The Line of Tordesillas is shown cutting through Brazil at the south and Terra Nova (Newfoundland) in the north. Consequently the Portuguese claimed Brazil and the land at the north. Notations on the African and Asian coasts show valuable trade information and a coastline of southern Asia indicates that it was separate from South America. This is not the case at the northern areas of Asia and the North American mainland.

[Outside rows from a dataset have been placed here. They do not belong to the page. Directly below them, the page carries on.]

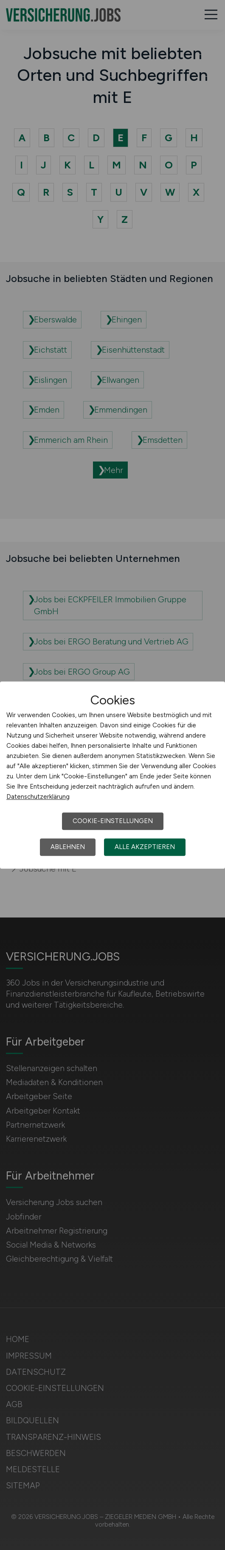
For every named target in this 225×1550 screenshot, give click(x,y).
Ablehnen (68, 847)
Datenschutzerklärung (38, 797)
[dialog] (112, 775)
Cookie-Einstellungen (113, 821)
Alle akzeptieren (145, 847)
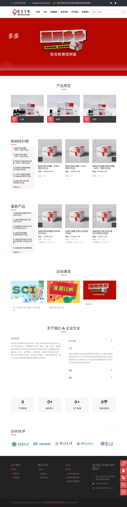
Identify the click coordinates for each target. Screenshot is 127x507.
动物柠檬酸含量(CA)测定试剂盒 (76, 232)
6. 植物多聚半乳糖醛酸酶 (22, 248)
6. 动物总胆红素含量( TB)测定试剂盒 (21, 182)
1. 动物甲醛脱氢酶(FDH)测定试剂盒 (22, 214)
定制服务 (53, 12)
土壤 (22, 119)
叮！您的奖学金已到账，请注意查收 (26, 322)
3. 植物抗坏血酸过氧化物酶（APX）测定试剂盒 (22, 162)
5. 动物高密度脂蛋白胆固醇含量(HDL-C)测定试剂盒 (22, 241)
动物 (94, 119)
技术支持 (64, 12)
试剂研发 (43, 474)
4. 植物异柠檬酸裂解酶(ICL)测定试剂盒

Alberto Cantino was secretly sent to Lisbon to get the latest information about Portuguese explorations by the Duke of Ferrara, Ercole d'Este. Cantino paid a Portuguese mapmaker 12 golden ducats to draw the chart on three pieces of vellum which were glued on a large piece of cloth. It measures 4 X 8 feet. The mapmaker had access to the secret information in the Armazem da Guinee Indias (Repository of Guinea and the Indies) where nautical charts were kept. The map represented the latest, closely guarded information. Cantino sent the chart from Genoa to the Duke of Ferrara, as stated in a letter by him to the Duke, dated November 19, 1502. The chart stayed in the library of the Duke for 90 years, then it was moved to another palace in Modena, where it stayed until 1859. During riots in that year, it apparently was removed from the palace and hung in a butcher shop as a screen, until recovered in 1868 by Giuseppe Bonne, director of the Biblioteca Estense in Modena, Italy. It is still in the Biblioteca and is in good condition.


Note:

Image scanned from a reproduction in a private collection.

References: Schwarz and Ehrenburg (2001), Burden (1996), Stevens (1970).